28 thoughts on ““Absolvição” de Lula foi uma manobra suprema para evitar reeleição de Bolsonaro. Apenas isso.

  1. Lula não foi absolvido. O juiz que o condenou foi considerado PARCIAL.
    Para quem tem ideia fixa fica difícil de entender, mas é fato.
    Agora não adianta mais tudo foi desmascarado. E aos poucos a justiça vai enquadrar quem a deturpou em benefício próprio. Espero.

    • Cara, te manca.

      Tudo que o STF fez foi para beneficiar o ladrão Lula.

      Tudo que o Carlos Newton escreveu,
      em seu belo texto, é a pura realidade.

      Hoje, ninguém mais acredita nas decisões do Supremo. Se avacalharam e perderam a credibilidade entre os brasileiros decentes , que, no meu pensar é a maioria.

    • Sr. C.N, desta forma, o senhor está subjugando a inteligência evo saber daqueles que acompanham este blog. Culpar o STF pelo provável fracasso de Bolsonaro na tentativa de se reeleger é muito, é usar os mesmo argumentos do destrambelhado.Cabe salientar, que qualquer um que chegue ao poder, será através do voto( exceto o Dorico Paraguaçu que certmente tentará outros artificios), ou seja, chegará através da vontade da maioria dos eleitores. Caso seja o Lula, não será o STF que o levará, mas sim, o desejo da maioria dos eleitores. Me poupe.

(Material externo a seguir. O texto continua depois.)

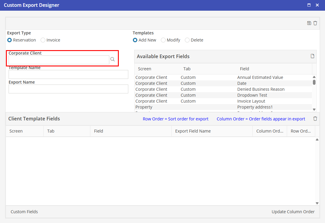
Task: Click document icon in Available Export Fields header
Action: tap(312, 56)
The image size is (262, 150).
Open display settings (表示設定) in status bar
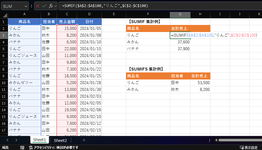[249, 148]
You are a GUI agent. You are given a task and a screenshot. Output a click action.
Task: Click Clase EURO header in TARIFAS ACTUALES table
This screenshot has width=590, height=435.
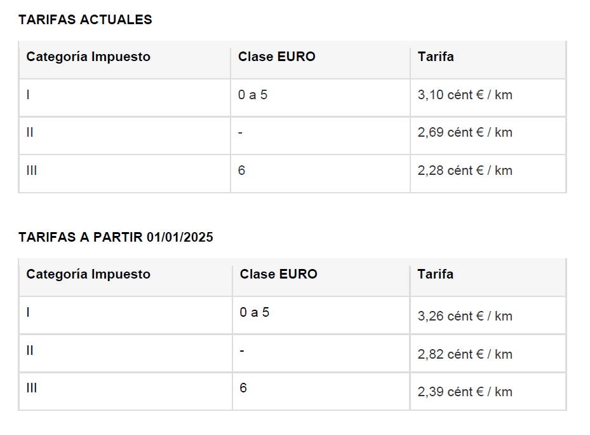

  2. Sr. C.N. Amor com amor se paga. A gratidão é o sentimento mais sublime do ser humano.
    Então os agradecidos apenas retribuíram os benefícios recebidos.
    É a velha história de que uma mão lava a outra, e as duas, lavam o rosto.
    Quanto ao agraciado, é triste ver uma pessoa se submeter a uma coisa destas, sem ao menos ficar constrangido.
    Se fosse no Japão, haveria hara-kiri, mas por cá a coisa é totalmente inversa.
    Que Deus nos proteja.

    • Que DEUS nos proteja contra um maníaco, idiota, metido a besta e pensando que vale alguma coisa como esse tal de boçalnato. Lula pode até não prestar mas é um TRILHÃO de vezes melhor !!! Sorte seria se o Brasil elegesse CIRO/TEBET mas, ao que parece, isto não vai acontecer.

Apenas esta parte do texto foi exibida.